Safety: Natural Hazards - Lightning|
Posted on Saturday, July 30 @ 12:14:32 MST by iljiana
Outdoors is the most dangerous place to be during
a lightning storm. When lightning is seen or thunder
is heard, or when dark clouds are observed, quickly
move indoors or into a hard-topped vehicle and
remain there until well after the lightning storm ends
- If you are caught above the tree line when a storm approaches, descend quickly. Avoid isolated trees. It is better to run into a forest. Be the lowest point. Lightning hits the tallest object. In the mountains if you are above treeline, you ARE the highest object around. Quickly get below treeline and get into a grove of small trees.
- Don't be the second tallest object during a lightning storm! Crouch down if you are in an exposed area.
- If no enclosed building is convenient, get inside a hard-topped all-metal vehicle. A cave is a good option outside but move as far as possible from the cave entrance.
- Electric storms can also develop in the middle of the night. To lower your odds, don't pitch your tent near the tallest trees in the vicinity.
- Hikers, golfers, and others should run into a forest if a shelter or car is not nearby.
- Drop metal objects like golf clubs, tennis rackets, umbrellas, and packs with internal or external metal frames.
- Get off bicycles, motorcycles, horses, and ATVs.
- If you are caught in an open field, seek a low spot. Crouch with your feet together and head low.
- Don't sit or lie down, because these positions provide much more contact with the ground, providing a wider path for lightning to follow.
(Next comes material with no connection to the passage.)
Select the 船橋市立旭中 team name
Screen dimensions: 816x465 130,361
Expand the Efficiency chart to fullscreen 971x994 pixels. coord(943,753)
If you are with a group and the threat of lightning is high, spread out at least 15 feet apart to minimize the chance of everybody getting hit.
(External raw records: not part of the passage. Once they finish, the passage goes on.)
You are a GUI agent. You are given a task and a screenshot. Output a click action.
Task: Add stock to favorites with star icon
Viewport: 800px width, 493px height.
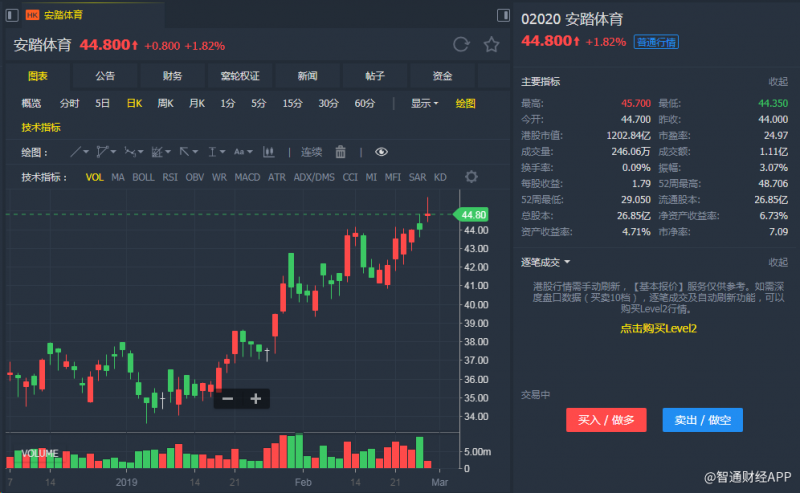tap(491, 44)
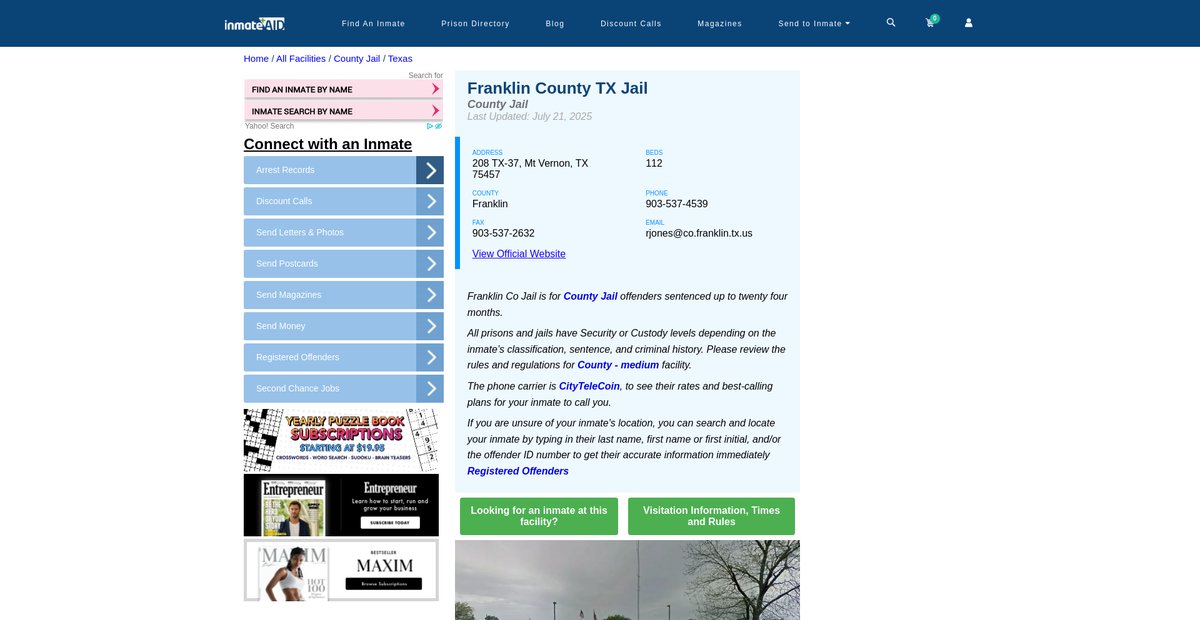Click the Yearly Puzzle Book Subscriptions banner

341,440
- Don't return to an open area too soon. People have been struck by lightning near the end of a storm, which is still a dangerous time.
- Swimmers, anglers, and boaters should get off lakes or rivers and seek shelter when storms approach. Drop any fishing rods. Boaters who cannot get off the water before the storm hits should crouch low. Once on land, get at least 100 yards away from shore.
Lightning Safety on the Water
Before going boating, fishing,diving or enjoying other water sports, check the forecast. If severe weather is predicted, stay home. If you must go out, take a radio and monitor forecasts. Return to shore as soon as possible if a storm is predicted. If you caught out in a storm, here's what do to:
- Get off the water!
- Keep arms and legs in the boat. Do not dangle them in the water.
- Stop fishing, water skiing, swimming or other water activities when there is lightning or even when weather conditions look threatening. The first lightning strike can be a mile or more in front of an approaching thunderstorm cloud.
- Disconnect and do not use or touch the major electronic equipment, including the radio, throughout the duration of the storm.
What to do if someone is struck by lightning:
- Call for help. Call 9-1-1 or your local ambulance service. Get medical attention as quickly as possible.
- Give first aid. If the victim has stopped breathing, begin rescue breathing. If the heart has stopped beating, a trained person should give CPR. If the person has a pulse and is breathing, address any other injuries. Stay with the victim until help arrives.
- People who have been hit by lightning carry no electric charge and can be safely tended to. Also, victims who appear dead can often be revived.
- Check for burns in two places. The injured person has received an electric shock and may be burned. Being struck by lightning can also cause nervous system damage, broken bones, and loss of hearing or eyesight.